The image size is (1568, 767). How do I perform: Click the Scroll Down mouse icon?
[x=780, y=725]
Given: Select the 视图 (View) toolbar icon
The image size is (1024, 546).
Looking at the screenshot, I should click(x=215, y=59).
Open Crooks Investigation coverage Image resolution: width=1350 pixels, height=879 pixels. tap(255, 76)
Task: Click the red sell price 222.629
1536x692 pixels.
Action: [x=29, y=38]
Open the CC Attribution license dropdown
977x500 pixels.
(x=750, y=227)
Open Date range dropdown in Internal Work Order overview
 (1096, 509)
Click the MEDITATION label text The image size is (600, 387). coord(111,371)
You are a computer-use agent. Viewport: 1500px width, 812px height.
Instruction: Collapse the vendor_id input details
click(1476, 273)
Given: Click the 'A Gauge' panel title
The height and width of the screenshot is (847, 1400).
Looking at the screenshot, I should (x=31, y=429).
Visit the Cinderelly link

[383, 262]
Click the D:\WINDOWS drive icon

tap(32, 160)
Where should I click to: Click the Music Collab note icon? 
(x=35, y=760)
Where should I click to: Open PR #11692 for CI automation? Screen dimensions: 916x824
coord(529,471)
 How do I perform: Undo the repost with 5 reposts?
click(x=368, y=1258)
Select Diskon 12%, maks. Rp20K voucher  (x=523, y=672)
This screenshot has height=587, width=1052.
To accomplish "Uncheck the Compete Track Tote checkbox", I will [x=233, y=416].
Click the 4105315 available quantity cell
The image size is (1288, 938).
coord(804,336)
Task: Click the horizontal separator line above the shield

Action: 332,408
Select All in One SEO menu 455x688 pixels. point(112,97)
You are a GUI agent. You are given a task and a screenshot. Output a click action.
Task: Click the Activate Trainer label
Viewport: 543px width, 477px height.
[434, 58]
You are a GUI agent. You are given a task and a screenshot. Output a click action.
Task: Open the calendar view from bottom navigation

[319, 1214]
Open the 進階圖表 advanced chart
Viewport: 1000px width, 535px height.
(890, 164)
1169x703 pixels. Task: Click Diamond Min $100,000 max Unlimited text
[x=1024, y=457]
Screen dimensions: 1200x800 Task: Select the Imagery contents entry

----------------------------------------

- [What is being asked]: Set out every line of the material above as a Markdown table with the columns Row and Text, numbering the rows in order and leaving out blank lines.

- [Right answer]:
| Row | Text |
|---|---|
| 1 | The image size is (1568, 767). How do I perform: Click the Scroll Down mouse icon? |
| 2 | [x=780, y=725] |
| 3 | Given: Select the 视图 (View) toolbar icon |
| 4 | The image size is (1024, 546). |
| 5 | Looking at the screenshot, I should click(x=215, y=59). |
| 6 | Open Crooks Investigation coverage Image resolution: width=1350 pixels, height=879 pixels. tap(255, 76) |
| 7 | Task: Click the red sell price 222.629 |
| 8 | 1536x692 pixels. |
| 9 | Action: [x=29, y=38] |
| 10 | Open the CC Attribution license dropdown |
| 11 | 977x500 pixels. |
| 12 | (x=750, y=227) |
| 13 | Open Date range dropdown in Internal Work Order overview |
| 14 |  (1096, 509) |
| 15 | Click the MEDITATION label text The image size is (600, 387). coord(111,371) |
| 16 | You are a computer-use agent. Viewport: 1500px width, 812px height. |
| 17 | Instruction: Collapse the vendor_id input details |
| 18 | click(1476, 273) |
| 19 | Given: Click the 'A Gauge' panel title |
| 20 | The height and width of the screenshot is (847, 1400). |
| 21 | Looking at the screenshot, I should (x=31, y=429). |
| 22 | Visit the Cinderelly link |
| 23 | [383, 262] |
| 24 | Click the D:\WINDOWS drive icon |
| 25 | tap(32, 160) |
| 26 | Where should I click to: Click the Music Collab note icon?  |
| 27 | (x=35, y=760) |
| 28 | Where should I click to: Open PR #11692 for CI automation? Screen dimensions: 916x824 |
| 29 | coord(529,471) |
| 30 |  How do I perform: Undo the repost with 5 reposts? |
| 31 | click(x=368, y=1258) |
| 32 | Select Diskon 12%, maks. Rp20K voucher  (x=523, y=672) |
| 33 | This screenshot has height=587, width=1052. |
| 34 | To accomplish "Uncheck the Compete Track Tote checkbox", I will [x=233, y=416]. |
| 35 | Click the 4105315 available quantity cell |
| 36 | The image size is (1288, 938). |
| 37 | coord(804,336) |
| 38 | Task: Click the horizontal separator line above the shield |
| 39 | Action: 332,408 |
| 40 | Select All in One SEO menu 455x688 pixels. point(112,97) |
| 41 | You are a GUI agent. You are given a task and a screenshot. Output a click action. |
| 42 | Task: Click the Activate Trainer label |
| 43 | Viewport: 543px width, 477px height. |
| 44 | [434, 58] |
| 45 | You are a GUI agent. You are given a task and a screenshot. Output a click action. |
| 46 | Task: Open the calendar view from bottom navigation |
| 47 | [319, 1214] |
| 48 | Open the 進階圖表 advanced chart |
| 49 | Viewport: 1000px width, 535px height. |
| 50 | (890, 164) |
| 51 | 1169x703 pixels. Task: Click Diamond Min $100,000 max Unlimited text |
| 52 | [x=1024, y=457] |
| 53 | Screen dimensions: 1200x800 Task: Select the Imagery contents entry |